Keith Robinson, EVP Strategy at Sage took to the stage next and gave a passionate endorsement of the company he joined soon after he attended the Capital Markets 2015 as an investor/analyst. He strongly believes that Sage has all the assets it needs to take advantage of the growth in cloud across all its market.
He also believes that many companies are reaching the tipping point of cloud spend. Citing an IDC report he revealed that more and more companies are investing in cloud vs on-premises (US – 49%, UK 34%, France 26% and Spain 12%). Importantly those percentages are growing steadily.
One of the key components for Sage’s growth is Sage Intacct. Rob Reid, EVP and Managing Director at Sage Intacct exposed the strength of the cloud based ERP company he once ran as CEO.
Sage Intacct is the most mature cloud solution that Sage has and its still selling well in the US. On international expansion, one of the reasons that Sage Intacct was willing to be bought by Sage was that the software would be available in fiscal year 2019. Expansion into other countries will follow afterwards. Fiscal year 2019 for Sage starts in October 2018. Coincidentally the Sage Intacct annual conference, Advantage 18 is to be held next October in Nashville. It could be one of the main announcements in the key note.

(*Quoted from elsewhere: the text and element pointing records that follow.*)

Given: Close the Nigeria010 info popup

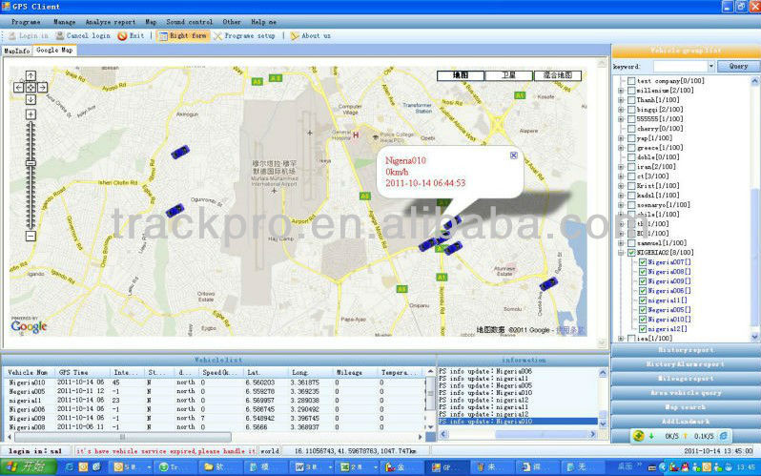Looking at the screenshot, I should pyautogui.click(x=513, y=155).

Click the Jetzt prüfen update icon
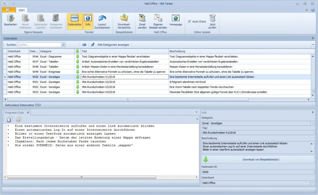pos(212,21)
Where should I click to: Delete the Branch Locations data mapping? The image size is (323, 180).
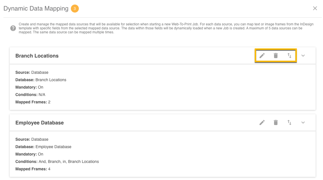(x=275, y=56)
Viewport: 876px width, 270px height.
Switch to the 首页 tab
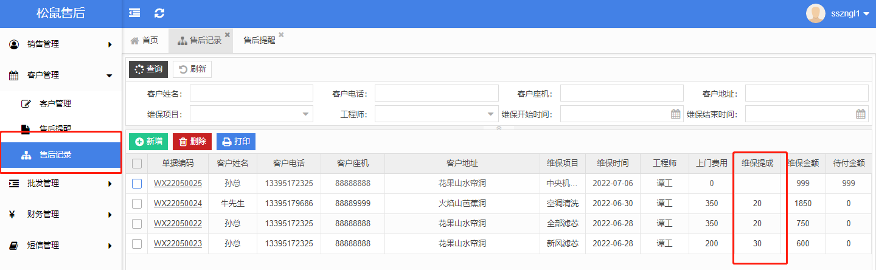[x=145, y=41]
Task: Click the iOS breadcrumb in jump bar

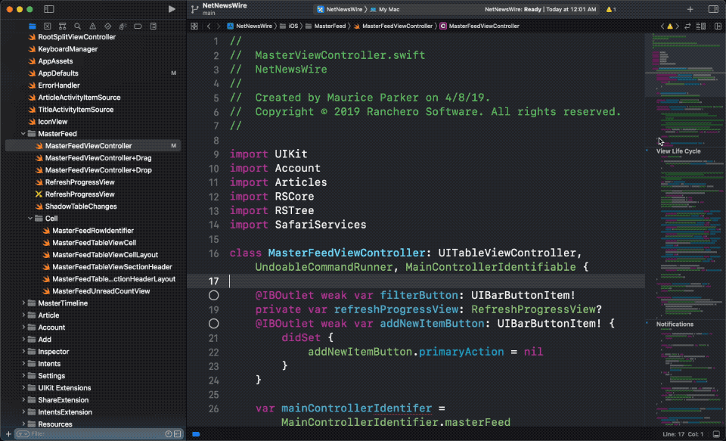Action: pyautogui.click(x=293, y=26)
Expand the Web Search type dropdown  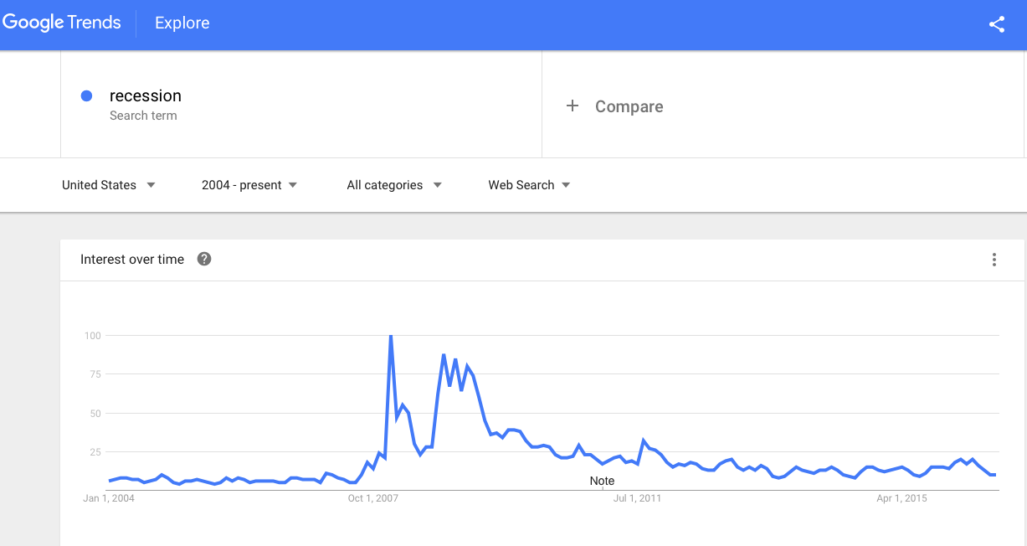click(529, 185)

How will they measure success
Hare also unveiled a new set of key performance indicators that Sage will use going forward. These include Contract Renewal by value, Sage Business Cloud ARR and Margin, and also Cost savings and reinvestments. Sage are still hesitant to provide detailed breakdowns of progress by software solution and geography, though they do break out some revenue figures. How far back historically Hare reveals the figures for these new metrics will be closely watched. It will almost certainly get asked what percentage of growth is determined by its more mature cloud products Sage Intacct and Sage People (both acquisitions).
What does this mean
There was nothing revolutionary about the messaging that Sage put across. Kelly believes that he now has the right senior management team in place to drive the company forward. It is developing a single culture with the help of the Sage Foundation and internal investments such as the one it made in Salesforce.
There was little mention of its other, historical product lines and their future. Though Sage 50 cloud and Sage 200 cloud were mentioned, they are not currently part of the Sage business cloud. That is an issue that we will look to Sage to give some clarity on going forward. What will it do with these older solutions? Will they be invested in or merely maintained (a fairly expensive undertaking in itself just to remain compliant)?
The proof for analysts and investors will be in the figures. Another question is are the growth projections for Sage are enough to win top spot? Allied Market research estimate the global ERP market will be $41.69 billion by 2020, with a growth of 7.2 CAGR between 2014 and 2020. The Sage growth target is barely above that and if a competitor can grow significantly faster than Sage it may lose out.
The biggest threat may come from NetSuite. It operates in the “scale up” and “enterprise” segments and with the backing of Oracle is set to grow rapidly, both internationally and across market segments. While the company does have a wide range of products there are gaps. Sage recently sold its US payments division which means it no longer operates in possibly the largest market for that division. This might impact other areas if new technology, propelled by profits from the US, enters other geographies.
Finally, Sage needs to turn around its French division. That entity is barely holding its revenues at the moment. It is coming under increasing pressure from companies such as NetSuite as they look to penetrate the Enterprise Management (Sage X3) market there.
Sage shares remained broadly unchanged after the day, perhaps an indication that the analysts discovered no surprises.